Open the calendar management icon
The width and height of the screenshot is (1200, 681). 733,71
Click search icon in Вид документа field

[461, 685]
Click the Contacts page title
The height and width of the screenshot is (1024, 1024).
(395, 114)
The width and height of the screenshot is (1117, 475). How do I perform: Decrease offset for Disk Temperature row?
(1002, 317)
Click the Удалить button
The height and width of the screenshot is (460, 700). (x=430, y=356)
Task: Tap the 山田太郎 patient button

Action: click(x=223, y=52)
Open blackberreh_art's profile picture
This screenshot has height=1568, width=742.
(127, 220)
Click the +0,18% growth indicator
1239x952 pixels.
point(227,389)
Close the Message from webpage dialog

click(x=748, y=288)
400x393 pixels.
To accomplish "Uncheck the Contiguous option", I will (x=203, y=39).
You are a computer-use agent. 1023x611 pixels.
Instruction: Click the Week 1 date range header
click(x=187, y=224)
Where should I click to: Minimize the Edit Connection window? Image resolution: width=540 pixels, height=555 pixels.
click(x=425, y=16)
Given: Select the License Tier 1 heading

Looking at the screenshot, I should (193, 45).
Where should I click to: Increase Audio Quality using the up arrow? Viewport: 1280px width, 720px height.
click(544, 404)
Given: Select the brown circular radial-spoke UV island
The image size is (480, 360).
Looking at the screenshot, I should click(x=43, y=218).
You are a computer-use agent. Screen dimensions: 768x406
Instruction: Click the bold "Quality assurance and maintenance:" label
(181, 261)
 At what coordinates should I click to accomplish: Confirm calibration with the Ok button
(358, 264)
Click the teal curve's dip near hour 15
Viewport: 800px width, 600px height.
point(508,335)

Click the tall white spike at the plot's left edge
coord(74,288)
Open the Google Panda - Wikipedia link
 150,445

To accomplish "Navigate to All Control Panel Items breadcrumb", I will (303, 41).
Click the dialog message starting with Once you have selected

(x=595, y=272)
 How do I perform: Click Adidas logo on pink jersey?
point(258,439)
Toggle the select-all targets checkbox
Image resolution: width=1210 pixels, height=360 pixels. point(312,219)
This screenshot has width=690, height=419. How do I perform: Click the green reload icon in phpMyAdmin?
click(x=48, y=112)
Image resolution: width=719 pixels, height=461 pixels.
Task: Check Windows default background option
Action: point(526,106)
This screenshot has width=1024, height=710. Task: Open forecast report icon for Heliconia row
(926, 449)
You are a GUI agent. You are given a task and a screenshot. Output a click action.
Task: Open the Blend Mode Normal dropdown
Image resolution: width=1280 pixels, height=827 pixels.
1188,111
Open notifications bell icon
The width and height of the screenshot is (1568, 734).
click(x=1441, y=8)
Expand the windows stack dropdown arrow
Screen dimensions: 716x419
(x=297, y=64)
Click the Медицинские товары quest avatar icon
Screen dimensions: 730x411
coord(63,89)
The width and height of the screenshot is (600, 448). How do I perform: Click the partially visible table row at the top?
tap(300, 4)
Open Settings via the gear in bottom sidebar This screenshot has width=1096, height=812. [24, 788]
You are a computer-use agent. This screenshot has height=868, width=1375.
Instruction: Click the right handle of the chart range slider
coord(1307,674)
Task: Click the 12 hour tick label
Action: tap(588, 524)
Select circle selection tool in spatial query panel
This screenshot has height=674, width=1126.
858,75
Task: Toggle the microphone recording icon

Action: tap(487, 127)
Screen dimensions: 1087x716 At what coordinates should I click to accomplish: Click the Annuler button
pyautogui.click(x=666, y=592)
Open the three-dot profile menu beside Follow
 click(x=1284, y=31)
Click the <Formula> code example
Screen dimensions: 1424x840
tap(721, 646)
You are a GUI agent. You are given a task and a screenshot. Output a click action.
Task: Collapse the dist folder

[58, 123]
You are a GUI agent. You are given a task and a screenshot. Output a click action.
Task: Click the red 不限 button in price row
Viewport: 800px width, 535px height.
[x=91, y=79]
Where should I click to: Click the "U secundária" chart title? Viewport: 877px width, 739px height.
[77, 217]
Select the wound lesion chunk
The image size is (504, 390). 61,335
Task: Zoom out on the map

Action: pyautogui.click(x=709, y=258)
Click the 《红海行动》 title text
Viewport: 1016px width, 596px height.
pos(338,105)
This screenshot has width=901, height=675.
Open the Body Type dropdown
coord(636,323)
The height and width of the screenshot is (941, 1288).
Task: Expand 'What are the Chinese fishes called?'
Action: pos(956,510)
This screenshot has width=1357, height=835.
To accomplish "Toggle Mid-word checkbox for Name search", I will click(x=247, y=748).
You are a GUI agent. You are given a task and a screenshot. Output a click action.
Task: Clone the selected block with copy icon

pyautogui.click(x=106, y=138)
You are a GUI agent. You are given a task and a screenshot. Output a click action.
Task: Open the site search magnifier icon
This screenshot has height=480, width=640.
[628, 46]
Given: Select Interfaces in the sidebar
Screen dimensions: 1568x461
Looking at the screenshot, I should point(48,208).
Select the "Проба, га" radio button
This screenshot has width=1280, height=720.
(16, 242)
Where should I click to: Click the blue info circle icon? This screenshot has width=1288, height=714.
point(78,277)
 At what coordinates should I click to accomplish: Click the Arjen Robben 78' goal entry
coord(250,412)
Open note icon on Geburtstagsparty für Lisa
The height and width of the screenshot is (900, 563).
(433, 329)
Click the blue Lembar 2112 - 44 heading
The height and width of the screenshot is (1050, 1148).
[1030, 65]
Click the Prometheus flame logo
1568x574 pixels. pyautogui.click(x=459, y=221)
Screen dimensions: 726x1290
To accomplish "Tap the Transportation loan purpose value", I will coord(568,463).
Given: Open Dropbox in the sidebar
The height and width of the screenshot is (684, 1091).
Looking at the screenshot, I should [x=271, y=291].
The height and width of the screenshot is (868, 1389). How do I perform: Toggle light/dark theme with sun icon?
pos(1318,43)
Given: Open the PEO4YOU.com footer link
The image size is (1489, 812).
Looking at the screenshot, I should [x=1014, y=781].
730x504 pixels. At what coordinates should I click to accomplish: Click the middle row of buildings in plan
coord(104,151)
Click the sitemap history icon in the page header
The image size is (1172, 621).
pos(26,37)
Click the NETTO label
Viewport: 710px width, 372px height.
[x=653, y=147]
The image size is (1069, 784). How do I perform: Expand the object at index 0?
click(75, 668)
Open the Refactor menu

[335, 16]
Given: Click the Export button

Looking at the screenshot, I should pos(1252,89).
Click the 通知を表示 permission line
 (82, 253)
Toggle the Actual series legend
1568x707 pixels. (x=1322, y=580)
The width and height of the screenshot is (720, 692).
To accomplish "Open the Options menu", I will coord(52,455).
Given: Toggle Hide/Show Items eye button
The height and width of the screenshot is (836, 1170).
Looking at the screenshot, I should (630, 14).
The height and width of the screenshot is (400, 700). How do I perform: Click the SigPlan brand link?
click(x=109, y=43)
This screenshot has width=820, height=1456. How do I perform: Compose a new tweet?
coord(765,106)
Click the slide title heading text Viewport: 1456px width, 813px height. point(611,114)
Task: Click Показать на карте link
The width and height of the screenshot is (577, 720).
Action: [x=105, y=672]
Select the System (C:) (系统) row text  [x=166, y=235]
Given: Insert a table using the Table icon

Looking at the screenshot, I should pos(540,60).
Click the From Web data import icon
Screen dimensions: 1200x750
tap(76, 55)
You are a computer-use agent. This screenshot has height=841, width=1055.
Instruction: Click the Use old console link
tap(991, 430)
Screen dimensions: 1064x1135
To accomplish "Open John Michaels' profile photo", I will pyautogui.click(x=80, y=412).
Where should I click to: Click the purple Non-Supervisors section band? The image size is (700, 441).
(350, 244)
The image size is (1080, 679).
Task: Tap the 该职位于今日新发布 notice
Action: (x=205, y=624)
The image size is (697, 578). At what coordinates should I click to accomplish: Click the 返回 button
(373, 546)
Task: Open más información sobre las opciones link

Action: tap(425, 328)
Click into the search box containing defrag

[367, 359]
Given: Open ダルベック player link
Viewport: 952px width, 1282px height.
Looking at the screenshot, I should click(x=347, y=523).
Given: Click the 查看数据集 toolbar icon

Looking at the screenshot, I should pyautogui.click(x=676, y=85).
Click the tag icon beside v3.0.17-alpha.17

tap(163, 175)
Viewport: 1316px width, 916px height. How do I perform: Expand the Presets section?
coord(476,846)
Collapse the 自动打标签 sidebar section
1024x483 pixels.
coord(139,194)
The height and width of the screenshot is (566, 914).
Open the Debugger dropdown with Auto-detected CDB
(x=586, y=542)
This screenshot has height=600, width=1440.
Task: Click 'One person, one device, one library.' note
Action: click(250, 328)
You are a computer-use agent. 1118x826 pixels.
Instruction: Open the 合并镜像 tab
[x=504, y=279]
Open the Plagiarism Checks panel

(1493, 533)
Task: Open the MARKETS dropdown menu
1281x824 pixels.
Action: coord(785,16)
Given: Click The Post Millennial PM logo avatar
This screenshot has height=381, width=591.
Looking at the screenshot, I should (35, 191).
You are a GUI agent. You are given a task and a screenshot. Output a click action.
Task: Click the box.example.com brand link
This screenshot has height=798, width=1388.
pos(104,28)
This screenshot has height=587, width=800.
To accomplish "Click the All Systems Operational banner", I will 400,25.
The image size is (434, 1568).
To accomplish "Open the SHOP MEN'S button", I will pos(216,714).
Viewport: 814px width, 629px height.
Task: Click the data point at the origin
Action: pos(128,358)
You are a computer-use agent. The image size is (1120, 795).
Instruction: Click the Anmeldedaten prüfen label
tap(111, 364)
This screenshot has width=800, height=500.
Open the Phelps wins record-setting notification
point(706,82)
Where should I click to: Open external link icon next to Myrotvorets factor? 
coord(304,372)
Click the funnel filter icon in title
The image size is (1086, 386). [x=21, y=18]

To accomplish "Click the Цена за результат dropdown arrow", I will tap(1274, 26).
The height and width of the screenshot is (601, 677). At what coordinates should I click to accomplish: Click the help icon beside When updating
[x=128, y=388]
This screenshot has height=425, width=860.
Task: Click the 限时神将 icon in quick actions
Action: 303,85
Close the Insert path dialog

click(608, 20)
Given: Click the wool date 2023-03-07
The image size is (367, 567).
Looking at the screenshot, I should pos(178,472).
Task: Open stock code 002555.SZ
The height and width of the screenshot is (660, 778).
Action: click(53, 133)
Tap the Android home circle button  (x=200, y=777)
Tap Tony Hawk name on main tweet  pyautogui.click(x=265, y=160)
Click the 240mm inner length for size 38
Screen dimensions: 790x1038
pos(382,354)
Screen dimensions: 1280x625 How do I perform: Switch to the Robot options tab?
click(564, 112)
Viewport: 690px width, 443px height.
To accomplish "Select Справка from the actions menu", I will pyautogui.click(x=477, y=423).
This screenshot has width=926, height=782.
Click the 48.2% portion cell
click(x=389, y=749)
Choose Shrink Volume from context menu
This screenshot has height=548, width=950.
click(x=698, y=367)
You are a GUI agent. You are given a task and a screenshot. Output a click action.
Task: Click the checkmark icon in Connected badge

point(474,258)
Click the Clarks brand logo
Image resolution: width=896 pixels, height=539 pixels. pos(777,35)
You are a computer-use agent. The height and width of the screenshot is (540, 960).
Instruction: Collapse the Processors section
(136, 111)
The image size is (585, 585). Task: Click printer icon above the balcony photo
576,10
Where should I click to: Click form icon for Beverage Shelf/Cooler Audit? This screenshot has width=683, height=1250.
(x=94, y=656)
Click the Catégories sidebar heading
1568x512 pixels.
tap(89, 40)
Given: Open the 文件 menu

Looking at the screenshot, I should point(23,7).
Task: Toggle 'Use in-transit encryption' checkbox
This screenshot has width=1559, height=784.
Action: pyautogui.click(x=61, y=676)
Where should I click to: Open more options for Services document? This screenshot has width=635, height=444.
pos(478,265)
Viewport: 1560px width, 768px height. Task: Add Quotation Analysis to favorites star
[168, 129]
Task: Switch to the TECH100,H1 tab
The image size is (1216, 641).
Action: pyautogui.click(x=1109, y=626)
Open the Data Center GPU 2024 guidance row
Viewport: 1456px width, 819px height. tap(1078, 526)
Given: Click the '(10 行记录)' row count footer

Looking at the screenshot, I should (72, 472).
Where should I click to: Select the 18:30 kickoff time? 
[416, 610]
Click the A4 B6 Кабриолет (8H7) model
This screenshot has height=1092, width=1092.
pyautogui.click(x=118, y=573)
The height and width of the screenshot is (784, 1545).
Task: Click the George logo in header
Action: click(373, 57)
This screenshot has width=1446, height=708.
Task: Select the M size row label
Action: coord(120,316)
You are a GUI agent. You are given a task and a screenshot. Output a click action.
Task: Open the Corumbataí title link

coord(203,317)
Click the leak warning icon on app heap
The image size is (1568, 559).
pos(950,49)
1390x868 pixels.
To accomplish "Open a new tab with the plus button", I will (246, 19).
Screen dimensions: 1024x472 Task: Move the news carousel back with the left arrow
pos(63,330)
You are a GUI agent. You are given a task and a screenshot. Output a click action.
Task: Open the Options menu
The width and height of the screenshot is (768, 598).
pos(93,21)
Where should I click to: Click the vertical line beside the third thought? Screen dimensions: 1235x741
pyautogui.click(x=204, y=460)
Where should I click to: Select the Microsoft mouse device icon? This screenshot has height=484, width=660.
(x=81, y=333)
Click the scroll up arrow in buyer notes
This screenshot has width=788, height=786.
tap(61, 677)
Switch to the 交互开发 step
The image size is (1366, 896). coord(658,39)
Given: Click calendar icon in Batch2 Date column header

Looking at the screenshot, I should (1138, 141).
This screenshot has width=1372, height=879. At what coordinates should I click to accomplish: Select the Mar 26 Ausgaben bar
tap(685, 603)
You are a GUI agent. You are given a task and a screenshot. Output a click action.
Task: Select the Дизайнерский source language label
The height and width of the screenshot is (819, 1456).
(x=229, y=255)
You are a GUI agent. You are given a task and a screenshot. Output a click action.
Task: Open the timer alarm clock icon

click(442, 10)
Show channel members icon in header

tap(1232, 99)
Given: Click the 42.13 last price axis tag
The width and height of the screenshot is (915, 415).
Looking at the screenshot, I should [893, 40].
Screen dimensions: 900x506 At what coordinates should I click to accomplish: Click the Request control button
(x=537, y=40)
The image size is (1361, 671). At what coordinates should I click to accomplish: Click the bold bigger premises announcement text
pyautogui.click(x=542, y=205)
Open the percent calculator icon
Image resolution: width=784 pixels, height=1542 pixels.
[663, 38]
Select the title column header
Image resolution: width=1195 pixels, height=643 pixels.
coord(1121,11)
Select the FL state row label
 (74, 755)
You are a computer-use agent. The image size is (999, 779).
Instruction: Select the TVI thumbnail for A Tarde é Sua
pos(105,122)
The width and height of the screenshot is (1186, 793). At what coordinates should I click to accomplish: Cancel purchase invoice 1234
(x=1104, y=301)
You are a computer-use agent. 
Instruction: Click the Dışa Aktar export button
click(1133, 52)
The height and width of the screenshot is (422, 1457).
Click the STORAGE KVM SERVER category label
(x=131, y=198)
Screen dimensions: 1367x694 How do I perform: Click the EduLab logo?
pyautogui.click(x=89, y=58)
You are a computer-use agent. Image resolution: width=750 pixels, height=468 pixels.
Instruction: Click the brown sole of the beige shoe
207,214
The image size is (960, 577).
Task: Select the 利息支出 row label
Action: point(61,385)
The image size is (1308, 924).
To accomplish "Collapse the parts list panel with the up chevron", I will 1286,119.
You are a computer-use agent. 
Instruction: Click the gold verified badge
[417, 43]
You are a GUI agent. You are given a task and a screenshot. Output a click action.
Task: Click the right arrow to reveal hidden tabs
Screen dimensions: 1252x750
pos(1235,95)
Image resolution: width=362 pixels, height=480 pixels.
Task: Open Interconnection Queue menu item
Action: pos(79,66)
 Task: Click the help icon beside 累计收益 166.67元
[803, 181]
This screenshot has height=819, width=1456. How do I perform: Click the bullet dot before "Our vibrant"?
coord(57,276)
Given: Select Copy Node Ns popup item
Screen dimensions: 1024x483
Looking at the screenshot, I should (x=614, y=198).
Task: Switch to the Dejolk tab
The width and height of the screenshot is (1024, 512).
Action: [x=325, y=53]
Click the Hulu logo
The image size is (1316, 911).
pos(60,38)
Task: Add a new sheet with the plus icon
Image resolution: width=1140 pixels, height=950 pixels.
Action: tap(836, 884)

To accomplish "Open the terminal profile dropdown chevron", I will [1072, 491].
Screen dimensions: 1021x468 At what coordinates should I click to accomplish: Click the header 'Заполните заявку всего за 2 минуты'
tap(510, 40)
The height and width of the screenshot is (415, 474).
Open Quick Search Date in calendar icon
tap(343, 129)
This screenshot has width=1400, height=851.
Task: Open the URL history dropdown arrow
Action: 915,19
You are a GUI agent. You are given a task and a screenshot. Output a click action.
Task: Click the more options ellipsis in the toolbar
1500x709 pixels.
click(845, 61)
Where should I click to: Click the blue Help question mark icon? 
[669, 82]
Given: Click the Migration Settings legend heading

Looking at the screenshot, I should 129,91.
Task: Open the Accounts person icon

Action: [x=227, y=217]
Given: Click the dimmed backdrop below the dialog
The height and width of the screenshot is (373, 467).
..............................
### What needs to be done
Across the listing, how many lines contain the word "plus"? Give the number without further comment.

### Solution to this problem
2